▶ **Passage to read**:
— Start —
# Enough talk................



## reylamb (Jan 3, 2009)

Ok, I have discussed this in the past.  The time for discussion is over, time to get to planning.  Everyone let me know what you think..........

How about we make a big time 1 day archery shindig.  Classes will be determined at a later date, but probably something along the lines of novice, 2 open classes (one would be open c and b the other would be pro, semis, and A), hunter, advanced hunter (unlimited), seniors, traditional, youth, and 2 ladies classes.  Money payouts in all classes, paying to the top 3 only.  Multi format, cumulative scores.

It would go like this:

1.  1/2 Vegas round, Xs counting as 11.
2.  10 target unknown 3d
3.  1/2 field round

Depending on the turnout we would probably start with 1/2 indoors and 1/2 on the 3D.  Break for lunch and then head out on the field range.

We would need to try to find a weekend where there are no shoots going on, like Labor Day, Memorial Day, or maybe the 4th of July weekend.

We could have it at the chicken house.  While I have not run this across Leon yet, I am sure he will not mind.

We would need to get an idea on headcount to be able to plan food, etc.  Plus I need to find someone to pay for that food also............any volunteers??????????

I am thinking a $20 entry fee with 15 in the pot for payout, $5 to Leon for targets, and costs, etc.

What say you?  The time to plan this thingy is now.  Let's get this ball running and get it going...............

Ideas?

Comments??


----------



## poolgy (Jan 3, 2009)

I think that is a great idea!  That would be a full day of shooting.  Do you have enough room at one facility to do all three?
— End —
▶ **Task list**:
A) In the archery shoot thread, what entry fee is proposed?
B) Count the lines of the entries below that contain the string "language", treating uppercase and lowercase as different. Reply with the number only.

▶ **Dataset content**:
— Start —
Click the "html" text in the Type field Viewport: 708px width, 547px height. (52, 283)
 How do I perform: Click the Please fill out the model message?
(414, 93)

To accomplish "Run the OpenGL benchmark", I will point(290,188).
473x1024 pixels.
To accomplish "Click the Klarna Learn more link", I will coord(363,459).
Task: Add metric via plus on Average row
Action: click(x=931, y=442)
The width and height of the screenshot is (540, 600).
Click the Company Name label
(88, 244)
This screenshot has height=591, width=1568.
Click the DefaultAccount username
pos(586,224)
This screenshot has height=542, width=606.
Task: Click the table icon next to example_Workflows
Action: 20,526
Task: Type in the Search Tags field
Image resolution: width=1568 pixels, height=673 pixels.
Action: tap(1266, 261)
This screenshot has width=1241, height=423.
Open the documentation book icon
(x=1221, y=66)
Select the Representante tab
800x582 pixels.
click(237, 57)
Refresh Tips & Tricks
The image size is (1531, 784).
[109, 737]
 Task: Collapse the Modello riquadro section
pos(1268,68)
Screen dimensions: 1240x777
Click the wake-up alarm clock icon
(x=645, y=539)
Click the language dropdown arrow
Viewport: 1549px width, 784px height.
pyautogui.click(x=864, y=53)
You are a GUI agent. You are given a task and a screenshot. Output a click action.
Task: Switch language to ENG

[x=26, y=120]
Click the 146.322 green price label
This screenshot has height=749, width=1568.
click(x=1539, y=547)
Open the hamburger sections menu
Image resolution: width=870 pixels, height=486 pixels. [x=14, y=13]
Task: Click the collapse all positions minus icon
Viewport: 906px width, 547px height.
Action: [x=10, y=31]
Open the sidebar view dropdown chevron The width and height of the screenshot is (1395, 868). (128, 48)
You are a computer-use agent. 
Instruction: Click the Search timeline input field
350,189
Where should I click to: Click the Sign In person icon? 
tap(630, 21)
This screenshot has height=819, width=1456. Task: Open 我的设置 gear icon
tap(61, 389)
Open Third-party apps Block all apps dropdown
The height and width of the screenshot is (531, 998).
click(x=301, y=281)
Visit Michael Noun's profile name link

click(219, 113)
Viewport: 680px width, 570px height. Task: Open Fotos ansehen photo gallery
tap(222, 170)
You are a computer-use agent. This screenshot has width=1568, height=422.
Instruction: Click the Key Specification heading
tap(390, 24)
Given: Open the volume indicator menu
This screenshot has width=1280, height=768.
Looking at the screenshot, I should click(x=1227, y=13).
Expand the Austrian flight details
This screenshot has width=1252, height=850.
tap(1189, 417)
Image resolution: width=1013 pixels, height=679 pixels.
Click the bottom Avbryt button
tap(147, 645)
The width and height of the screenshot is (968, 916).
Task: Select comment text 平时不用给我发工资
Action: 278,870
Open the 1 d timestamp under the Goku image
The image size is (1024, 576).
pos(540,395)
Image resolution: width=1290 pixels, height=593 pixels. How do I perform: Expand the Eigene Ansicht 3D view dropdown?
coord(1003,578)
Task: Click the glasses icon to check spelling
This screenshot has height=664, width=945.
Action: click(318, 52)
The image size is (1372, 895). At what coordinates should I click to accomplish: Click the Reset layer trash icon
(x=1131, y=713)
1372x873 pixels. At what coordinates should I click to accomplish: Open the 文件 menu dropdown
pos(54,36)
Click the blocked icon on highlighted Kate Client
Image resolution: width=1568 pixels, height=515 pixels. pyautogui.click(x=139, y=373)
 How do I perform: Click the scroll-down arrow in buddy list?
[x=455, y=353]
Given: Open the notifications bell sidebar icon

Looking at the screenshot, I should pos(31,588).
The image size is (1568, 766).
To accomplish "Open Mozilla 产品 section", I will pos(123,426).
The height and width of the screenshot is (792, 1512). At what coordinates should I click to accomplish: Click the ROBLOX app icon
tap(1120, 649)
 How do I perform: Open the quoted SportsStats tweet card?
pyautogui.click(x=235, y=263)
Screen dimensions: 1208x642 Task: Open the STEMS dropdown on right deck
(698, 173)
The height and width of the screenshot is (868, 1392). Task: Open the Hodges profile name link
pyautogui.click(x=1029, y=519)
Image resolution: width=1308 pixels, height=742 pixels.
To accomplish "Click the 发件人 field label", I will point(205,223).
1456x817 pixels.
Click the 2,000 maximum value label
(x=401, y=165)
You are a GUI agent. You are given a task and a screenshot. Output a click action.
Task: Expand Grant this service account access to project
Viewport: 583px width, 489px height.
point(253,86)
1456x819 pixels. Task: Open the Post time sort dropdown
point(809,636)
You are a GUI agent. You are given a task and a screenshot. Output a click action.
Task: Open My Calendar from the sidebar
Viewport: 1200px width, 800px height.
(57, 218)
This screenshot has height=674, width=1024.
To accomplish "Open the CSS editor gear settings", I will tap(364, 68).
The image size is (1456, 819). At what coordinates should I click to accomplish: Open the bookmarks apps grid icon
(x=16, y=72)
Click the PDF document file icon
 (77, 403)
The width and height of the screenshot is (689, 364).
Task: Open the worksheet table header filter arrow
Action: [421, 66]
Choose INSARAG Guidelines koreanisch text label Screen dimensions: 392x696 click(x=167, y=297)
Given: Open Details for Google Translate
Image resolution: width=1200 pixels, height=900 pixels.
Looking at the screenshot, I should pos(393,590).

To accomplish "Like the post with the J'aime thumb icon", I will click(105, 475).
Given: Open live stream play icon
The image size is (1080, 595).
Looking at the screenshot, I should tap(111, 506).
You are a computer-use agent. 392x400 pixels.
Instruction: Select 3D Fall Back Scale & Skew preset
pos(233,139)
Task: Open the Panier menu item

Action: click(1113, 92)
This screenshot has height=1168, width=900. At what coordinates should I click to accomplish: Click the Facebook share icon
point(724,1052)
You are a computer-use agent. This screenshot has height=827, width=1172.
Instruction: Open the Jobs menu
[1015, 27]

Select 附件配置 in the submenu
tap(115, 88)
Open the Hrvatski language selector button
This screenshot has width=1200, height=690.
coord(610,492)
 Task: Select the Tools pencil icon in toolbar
— End —
▶ **The solutions**:
A) A $20 entry fee.

B) 3